◆ INPUT ROWS

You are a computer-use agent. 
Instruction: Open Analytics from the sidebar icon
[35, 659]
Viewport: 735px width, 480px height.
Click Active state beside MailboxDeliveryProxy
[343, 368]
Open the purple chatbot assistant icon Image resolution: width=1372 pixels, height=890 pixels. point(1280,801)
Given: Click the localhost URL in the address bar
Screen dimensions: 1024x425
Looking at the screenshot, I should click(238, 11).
* * *
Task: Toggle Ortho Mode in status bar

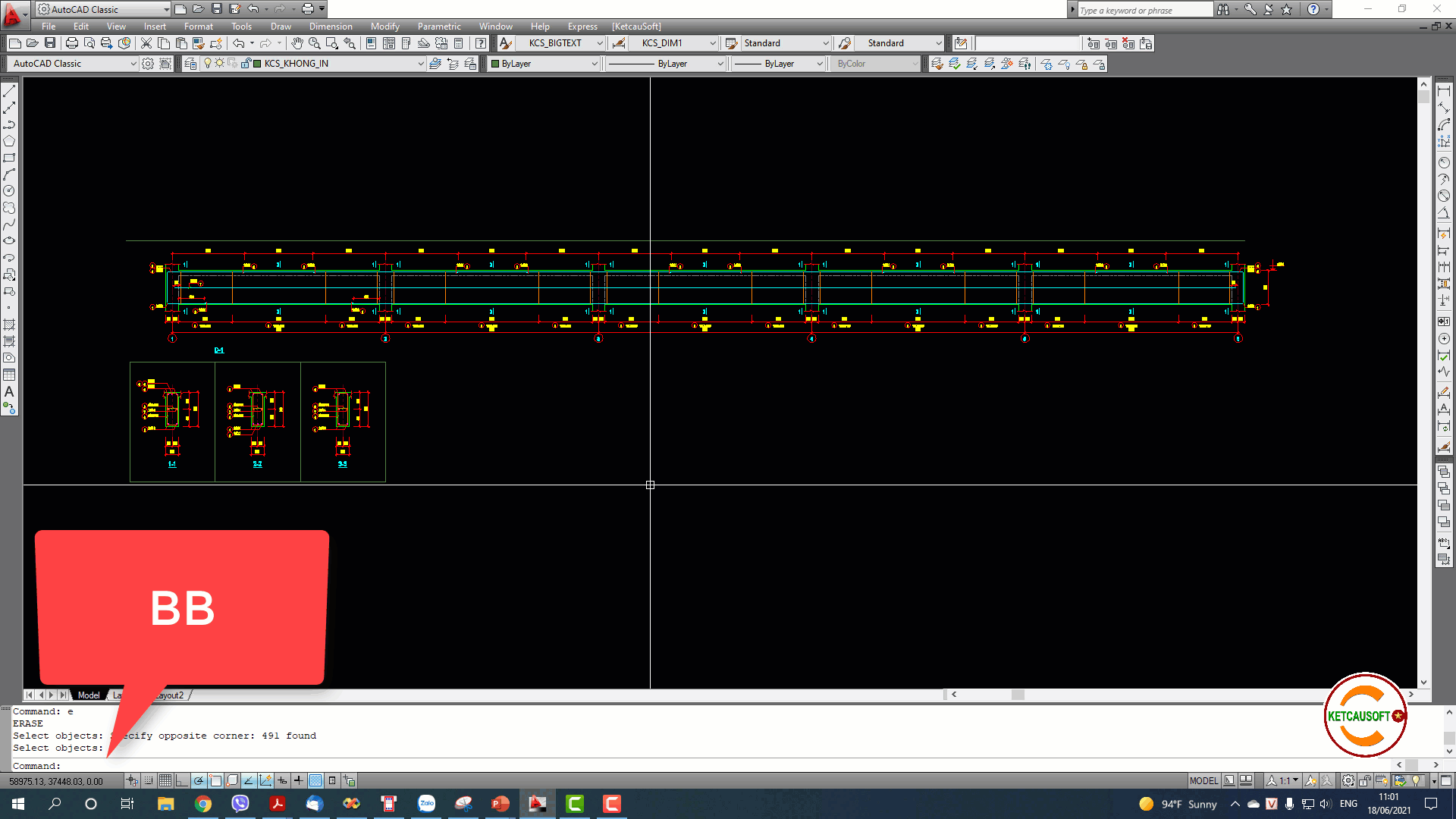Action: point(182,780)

◆ TASK INSTRUCTIONS
Output the records from the line containing "Given: Click the" through the line containing "Looking at the", reproducing them without any change.

◆ FINISHED ANSWER
Given: Click the localhost URL in the address bar
Screen dimensions: 1024x425
Looking at the screenshot, I should click(238, 11).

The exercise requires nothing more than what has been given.